Cees van Casteren MW went through great lengths to make this the best tour possible. He prepared a notebook for each participant of over 200 pages that listed all of the wines we were going to taste, which was a great help to keep track of all the wines we tasted. Thanks to him we visited the best wineries in the wine regions we visited, and so the wines we tasted are not reflective of the Australian wines you may encounter in the supermarket. Most were smaller producers that do not even export — in Tasmania even selling the wine in Australia outside of Tasmania is considered ‘export’ (and 70% of the wine produced in Tassie stays there). But this tour has certainly broadened my view of Australian wine. I am personally not a fan of most of the Rieslings (with some exceptions), but we have tasted some great Chardonnay, Pinot Noir, and Shiraz from cooler regions in Australia that can certainly compete with the best of the world. The wine world has trends. The trend in Australia used to be big bold fruity wines, and now at some producers the trend seems to have reversed to value acidity perhaps a bit more than it should be. After all, balance is one of the most important factors of wine quality. Luckily that trend seems to be less in Tasmania, which is a small but quickly growing and very promising wine region (apart from having a beautiful landscape and great food). I’ve thought about what I thought was the highlight of this tour, and I can’t decide as there were too many highlights and mentioning one would not be fair to the others. Perhaps the main highlight was the great group that we had on this tour and our great tour guides Cees and Ruud.

Thanks for reading if you’ve made it this far. I’m finishing up with a weekend in Adelaide visiting friends that may or may not lead to some restaurant reviews. After that it will be back to the regular stuff of sous vide and other recipes. There will also be few dishes from this trip for which I will develop my own recipes, and of course I will share those on the blog.

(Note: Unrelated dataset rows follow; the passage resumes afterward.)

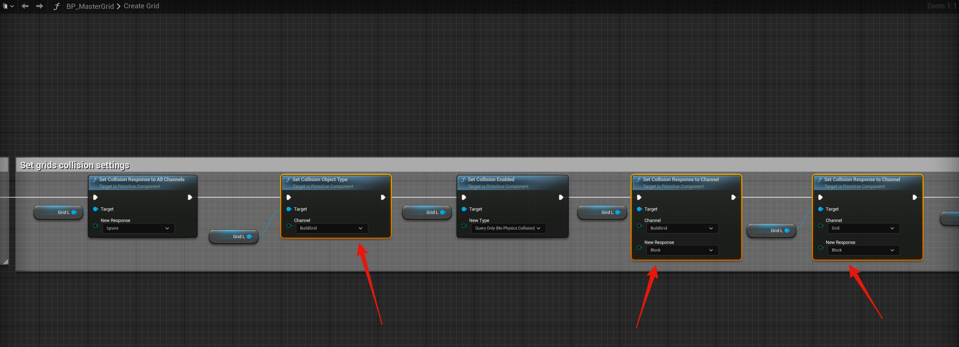Viewport: 959px width, 347px height.
Task: Click Create Grid breadcrumb label
Action: [141, 6]
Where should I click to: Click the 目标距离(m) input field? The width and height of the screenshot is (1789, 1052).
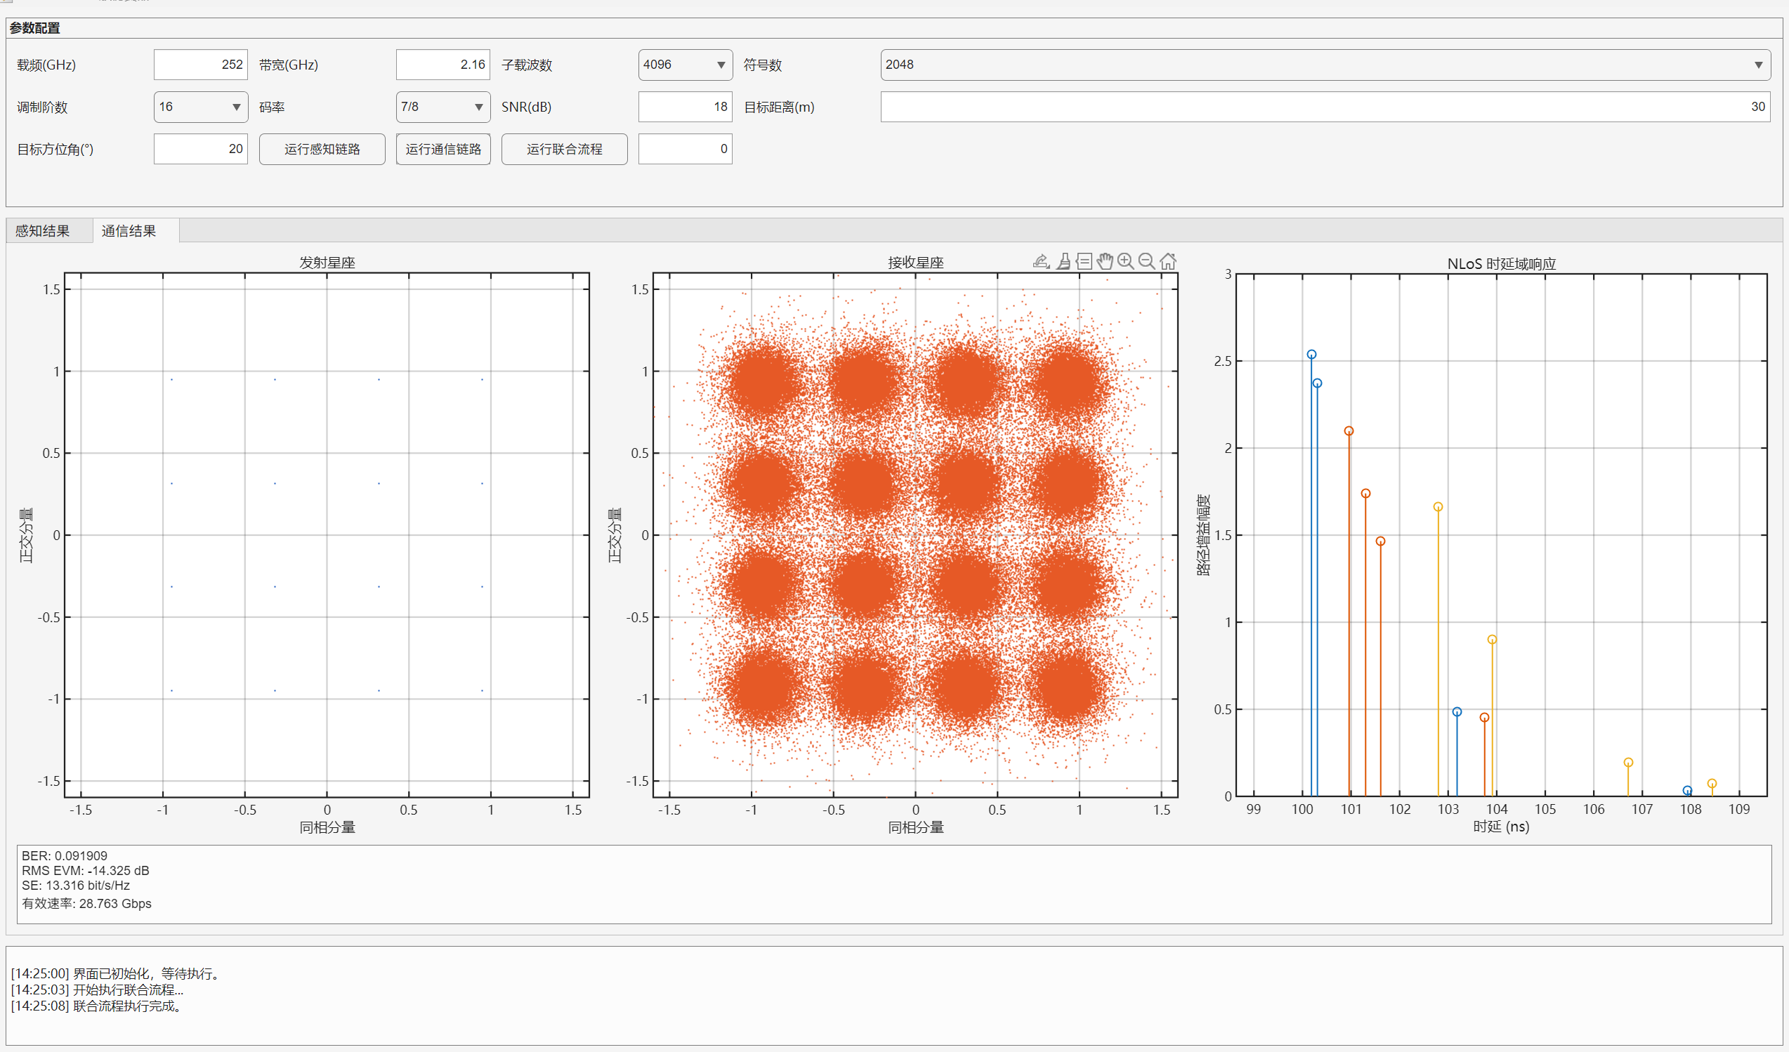point(1325,106)

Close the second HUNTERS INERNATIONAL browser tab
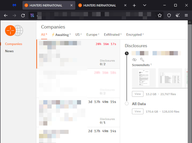[x=125, y=5]
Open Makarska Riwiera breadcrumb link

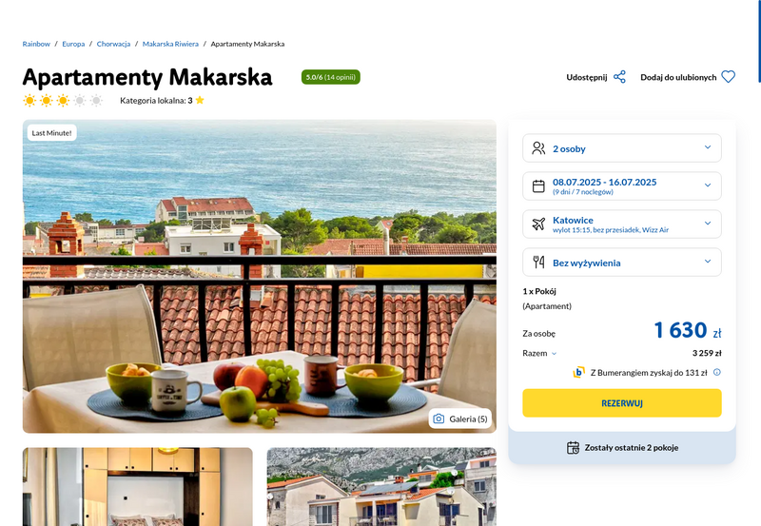pyautogui.click(x=170, y=44)
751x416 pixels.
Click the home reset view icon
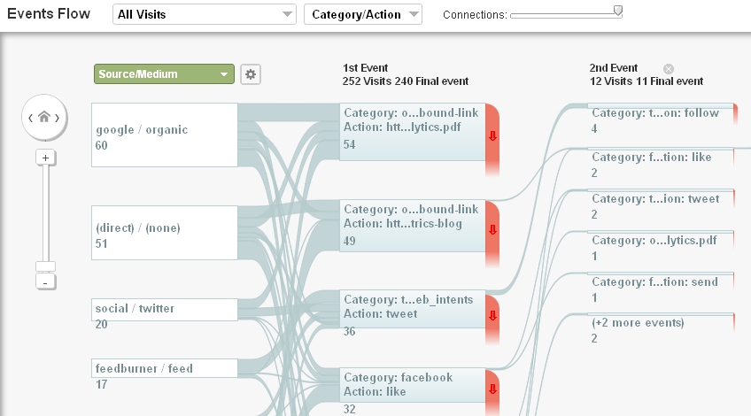[43, 117]
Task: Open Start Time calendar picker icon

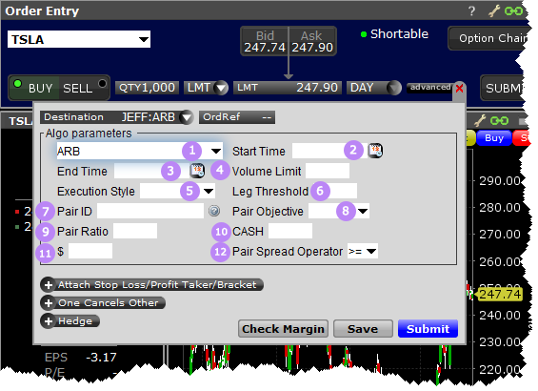Action: [375, 151]
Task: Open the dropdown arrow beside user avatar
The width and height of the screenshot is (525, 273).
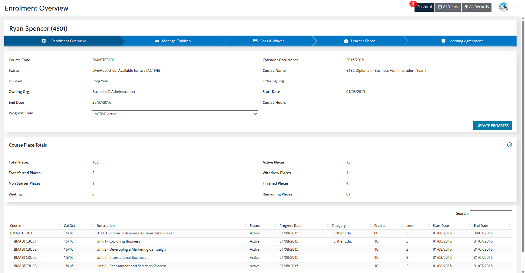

4 thoughts on “Australian Wine Tour Day 13: Southern Tasmania

  1. Since I thought you practically back home this post has been an unexpected delight . . . am so glad you had an extra day in Tasmania and the local version of a degustation meal . . . perhaps sans some of the elegance of those in the ‘Old World’ . . . we are trying! And am hugely glad you will have some private time in Adelaide – I hope your friends are ‘foodies’ as there are some lovely ‘joints’ there . . . Thank you for allowing us along – Mr Google and I have had a fantastic time, my very, very, very favourite day being with James Halliday in the Yarra Valley . . . Do hope my being a birdie on the shoulder has not been too annoying . . . ENJOY !!!